I realized that was not the point.
The creation was the point.
I don’t want to be a musician
Right around the time that my prefrontal cortex started to fire up, I was feeling emotionally vulnerable and in need of some kind of change or challenge.
Then one day, my best friend Evan asked me if I had ever heard of The Artists Way. I hadn’t, and he told me all about this book that was essentially a self-help book for stuck creatives. I told him it was just what I needed, and we started doing the weekly challenges, morning pages, artist dates, and we were each others accountability partners.
The book guides you through rediscovering the sense of wonder in creativity, and through the weekly challenges and daily journaling, I started to feel inspired once again.
What I did not expect was coming to the conclusion that I didn’t want to be a musician.
*GASP* *HORROR* *OUTRAGE*
I wanted to be more than that.
I started to think of my obituary and how I wanted to be remembered, and I realized I didn’t want to be remembered as the singer and guitarist of a mid-to-moderately successful rock band. I wanted to be remembered as a writer, as a poet, as a videographer, as a photographer, and as a musician.

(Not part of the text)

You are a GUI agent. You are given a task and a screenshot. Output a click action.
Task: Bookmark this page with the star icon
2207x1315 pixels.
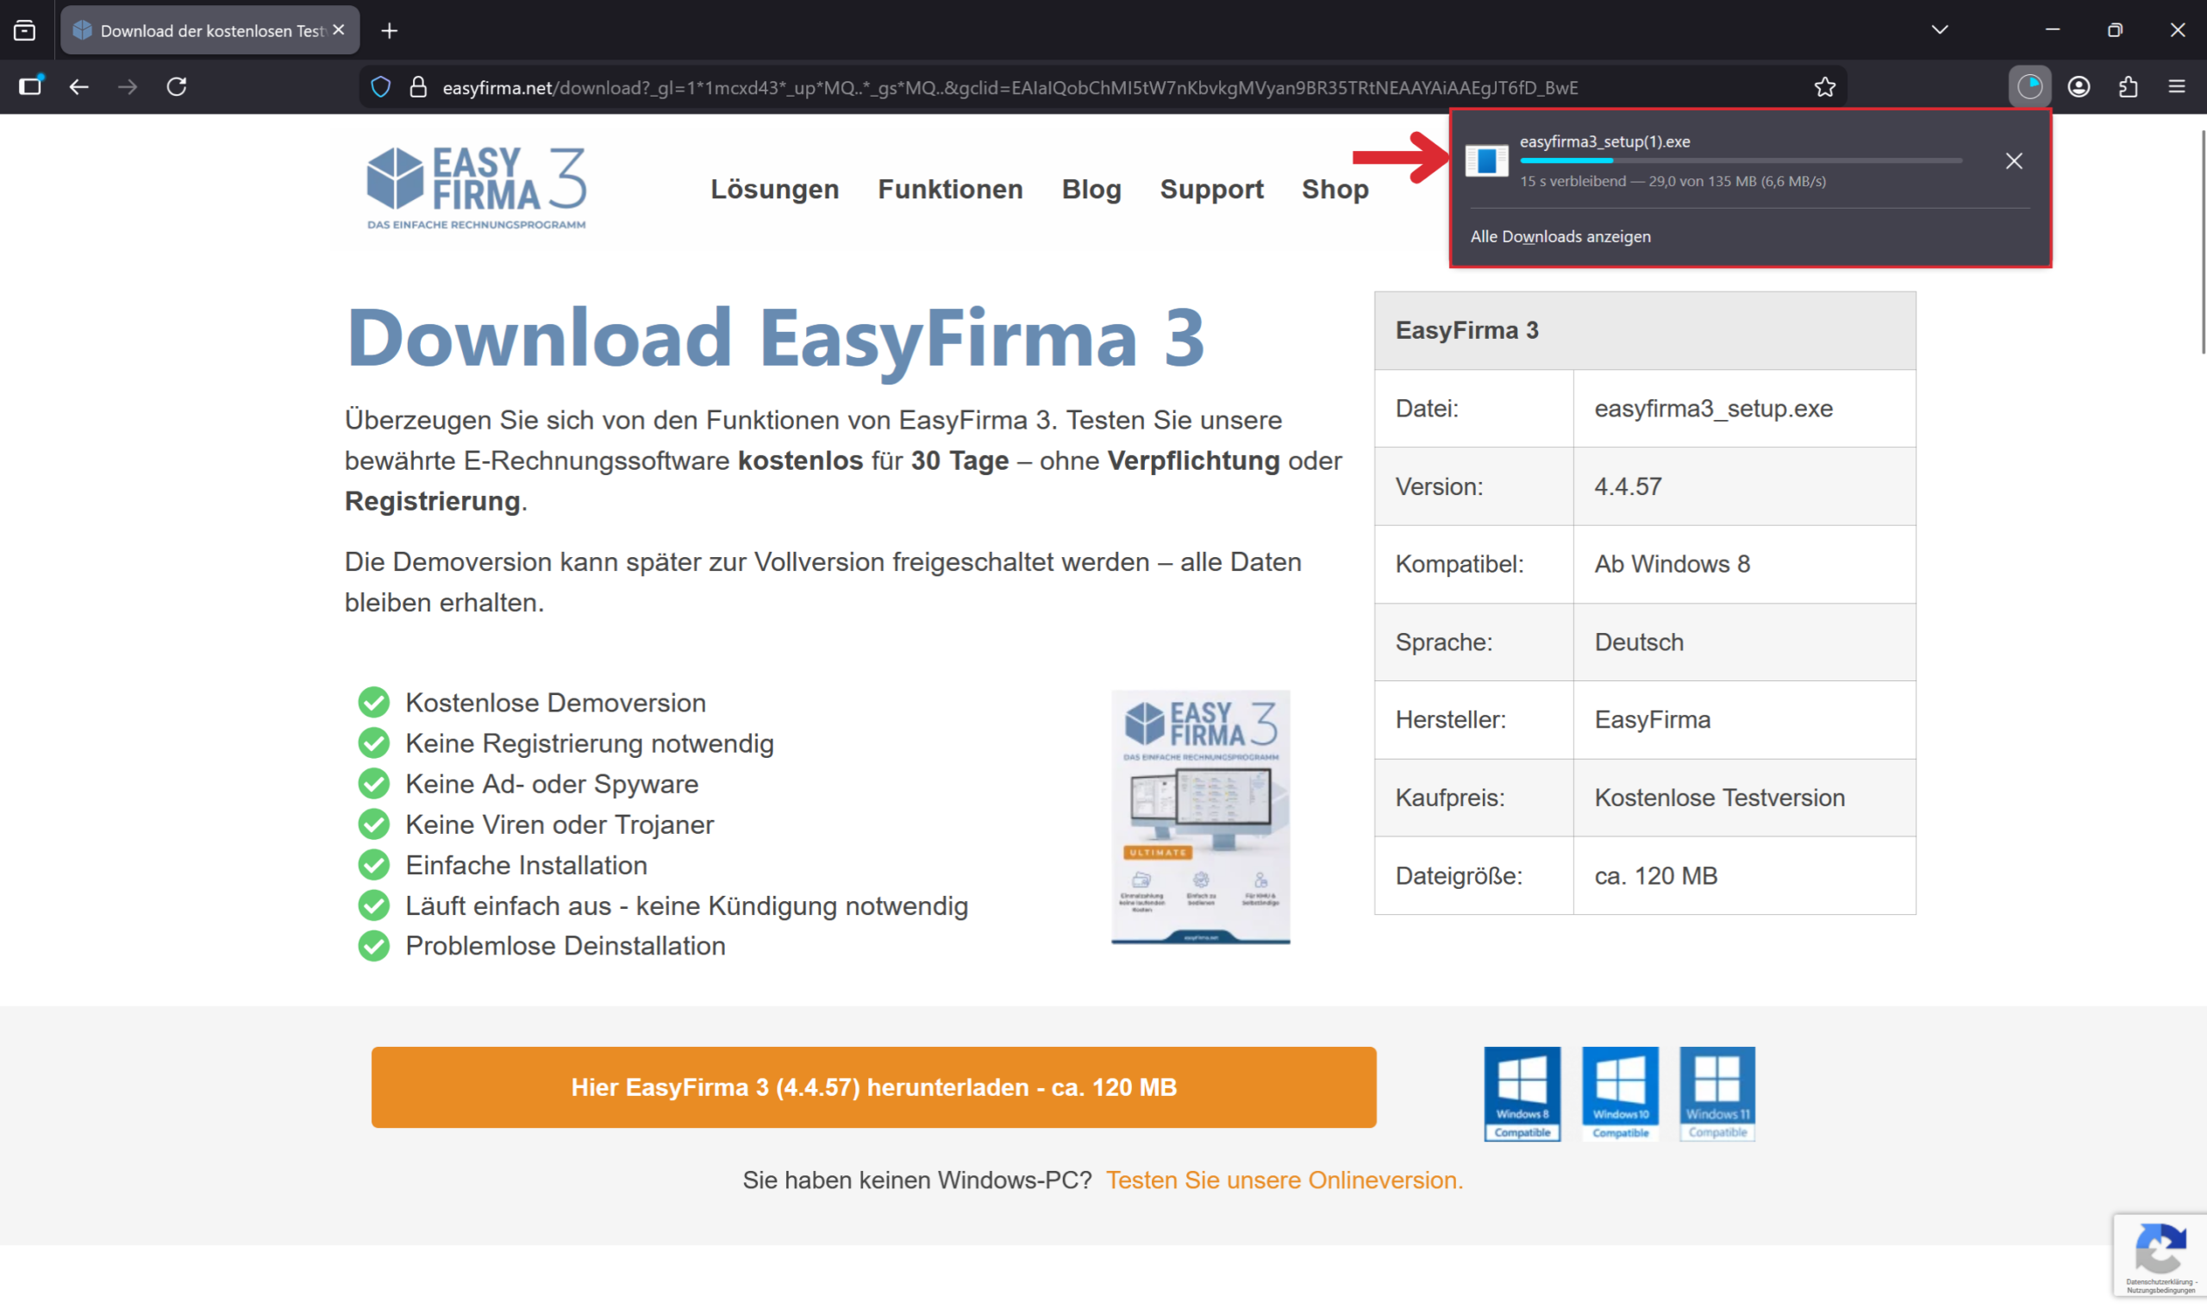coord(1824,87)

I realized I wanted to be an artist.
Around the time of coming to this conclusion the idea of starting a blog showcasing all facets of my creativity became the most exciting endeavor I’d dreamt up since picking up the guitar at age 11.
So here we are.
Ok, but what’s this gonna be?
My goal for this blog is to post something every weekend showcasing some kind of creative act I engaged in that week.
While this will primarily still be music (especially at first), I am also excited to explore other areas of creativity that really intimidate me. Expect to see me try and fail and try again at video making, poetry, writing, and lots of other cooky ideas I’ll probably dream up in due time.
To be very clear, another big goal of mine with this project is to buck the perfectionistic urges that paralyze me daily and prevent me from showing my work. So, expect earnest imperfection but always an honest attempt at whatever silly things I share.
Ultimately, I am starting this blog as a means of having an outlet to show my work, hopefully improve, and foster community with people who care about the things that I make.
If my mom is the only person who ever engages with all the work I have to share, awesome, because I don’t want to care about the numbers because that’s not the point.
The point is doing it for the sake of doing it. And that’s what I’m gonna do.